Bonne ou mauvaise étoile ?
Ce refus de proposer quelque chose de trop familier se retrouve même dans l’utilisation des effets spéciaux, qui reposent sur des techniques inédites vu la propension d’Hollywood à faire dans le tout CGI depuis des années. Ici point de vaisseaux créés de A à Z via un ordinateur mais de vraies maquettes qui se déplacent devant d’énormes écrans LED. Aucun fond vert à l’horizon, un parti pris qui rappelle également Interstellar, pour lequel Nolan avait refusé de se reposer sur les CGI pour rendre ses séquences spatiales inédites. Les différents making of sont d’ailleurs passionnants et montrent bien l’importante logistique déployée pour atteindre un tel rendu.

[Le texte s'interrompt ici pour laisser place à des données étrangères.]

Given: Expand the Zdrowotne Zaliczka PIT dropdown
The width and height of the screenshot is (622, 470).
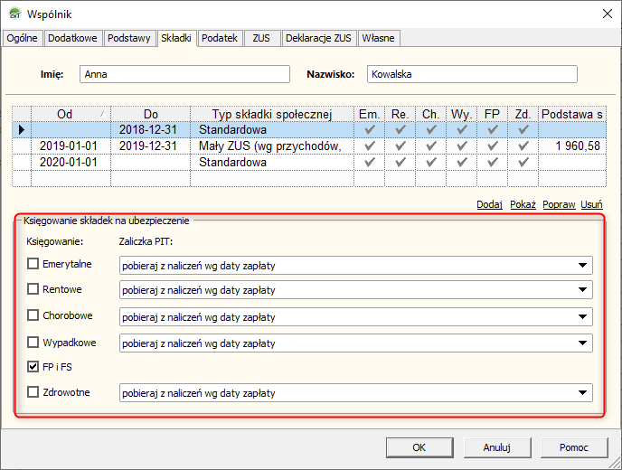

Malgré un réalisateur oscarisé, un acteur bankable et une campagne marketing solide First Man ne fut pas un grand succès, au contraire. Si la critique a salué le film de Damien Chazelle le public lui, n’a pas été plus motivé plus que ça pour se déplacer en salle. Est-ce justement ce parti pris visuel et scénaristique qui a fait peur aux spectateurs, la peur de se retrouver devant quelque chose d’inattendu, ou même un sujet au départ pas si glamour que ça qui a rebuté ? Difficile à dire tant Chazelle semble faire tout l’inverse de ce qu’on pourrait attendre de lui. Plus qu’un énième “film de la maturité” First Man représente pour Chazelle une réelle prise de risque, une biographie qui n’en est pas vraiment une dans laquelle les instigateurs n’hésitent pas à prendre des libertés pour narrer leur histoire de la façon la plus intéressante possible. Et quand bien même le film traine quelques défauts (dont une durée qui aurait peut-être méritée d’être plus resserrée vu l’orientation thriller/action), First Man parvient à être une parenthèse passionnante pour un jeune réalisateur qui a tout d’un grand.